■ **Task description**
Your output should repeat each record below with no differences.

#####

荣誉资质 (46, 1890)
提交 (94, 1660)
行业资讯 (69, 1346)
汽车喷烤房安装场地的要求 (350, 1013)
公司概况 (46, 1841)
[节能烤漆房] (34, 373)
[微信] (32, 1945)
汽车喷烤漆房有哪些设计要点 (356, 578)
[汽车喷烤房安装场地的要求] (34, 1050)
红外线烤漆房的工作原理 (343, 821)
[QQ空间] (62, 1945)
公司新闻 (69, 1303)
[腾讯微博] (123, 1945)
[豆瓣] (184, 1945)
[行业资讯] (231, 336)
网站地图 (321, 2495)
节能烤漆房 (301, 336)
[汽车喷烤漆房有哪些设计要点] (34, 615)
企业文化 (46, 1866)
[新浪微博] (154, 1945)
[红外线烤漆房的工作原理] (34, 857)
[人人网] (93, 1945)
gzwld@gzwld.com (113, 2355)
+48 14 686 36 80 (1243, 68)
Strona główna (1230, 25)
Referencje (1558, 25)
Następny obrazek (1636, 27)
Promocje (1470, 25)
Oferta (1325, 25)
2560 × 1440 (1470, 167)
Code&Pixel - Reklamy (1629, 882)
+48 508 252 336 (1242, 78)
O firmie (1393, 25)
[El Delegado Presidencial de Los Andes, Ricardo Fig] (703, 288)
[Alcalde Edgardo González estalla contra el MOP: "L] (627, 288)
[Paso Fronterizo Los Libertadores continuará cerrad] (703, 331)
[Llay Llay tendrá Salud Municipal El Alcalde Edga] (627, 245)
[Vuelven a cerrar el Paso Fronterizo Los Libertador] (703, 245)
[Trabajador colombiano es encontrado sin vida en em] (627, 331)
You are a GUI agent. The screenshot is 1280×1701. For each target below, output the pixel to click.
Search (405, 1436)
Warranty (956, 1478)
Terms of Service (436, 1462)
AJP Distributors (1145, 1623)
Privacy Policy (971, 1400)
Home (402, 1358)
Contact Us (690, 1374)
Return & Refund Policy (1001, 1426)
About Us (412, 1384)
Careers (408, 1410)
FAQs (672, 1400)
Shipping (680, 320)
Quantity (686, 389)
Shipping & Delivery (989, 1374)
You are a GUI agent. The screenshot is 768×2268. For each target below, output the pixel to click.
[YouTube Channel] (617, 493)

#####

■ **Solution below**
荣誉资质 (46, 1890)
提交 (94, 1660)
行业资讯 (69, 1346)
汽车喷烤房安装场地的要求 (350, 1013)
公司概况 (46, 1841)
[节能烤漆房] (34, 373)
[微信] (32, 1945)
汽车喷烤漆房有哪些设计要点 (356, 578)
[汽车喷烤房安装场地的要求] (34, 1050)
红外线烤漆房的工作原理 (343, 821)
[QQ空间] (62, 1945)
公司新闻 (69, 1303)
[腾讯微博] (123, 1945)
[豆瓣] (184, 1945)
[行业资讯] (231, 336)
网站地图 (321, 2495)
节能烤漆房 (301, 336)
[汽车喷烤漆房有哪些设计要点] (34, 615)
企业文化 (46, 1866)
[新浪微博] (154, 1945)
[红外线烤漆房的工作原理] (34, 857)
[人人网] (93, 1945)
gzwld@gzwld.com (113, 2355)
+48 14 686 36 80 (1243, 68)
Strona główna (1230, 25)
Referencje (1558, 25)
Następny obrazek (1636, 27)
Promocje (1470, 25)
Oferta (1325, 25)
2560 × 1440 (1470, 167)
Code&Pixel - Reklamy (1629, 882)
+48 508 252 336 (1242, 78)
O firmie (1393, 25)
[El Delegado Presidencial de Los Andes, Ricardo Fig] (703, 288)
[Alcalde Edgardo González estalla contra el MOP: "L] (627, 288)
[Paso Fronterizo Los Libertadores continuará cerrad] (703, 331)
[Llay Llay tendrá Salud Municipal El Alcalde Edga] (627, 245)
[Vuelven a cerrar el Paso Fronterizo Los Libertador] (703, 245)
[Trabajador colombiano es encontrado sin vida en em] (627, 331)
You are a GUI agent. The screenshot is 1280×1701. For each target below, output the pixel to click.
Search (405, 1436)
Warranty (956, 1478)
Terms of Service (436, 1462)
AJP Distributors (1145, 1623)
Privacy Policy (971, 1400)
Home (402, 1358)
Contact Us (690, 1374)
Return & Refund Policy (1001, 1426)
About Us (412, 1384)
Careers (408, 1410)
FAQs (672, 1400)
Shipping (680, 320)
Quantity (686, 389)
Shipping & Delivery (989, 1374)
You are a GUI agent. The screenshot is 768×2268. For each target below, output the pixel to click.
[YouTube Channel] (617, 493)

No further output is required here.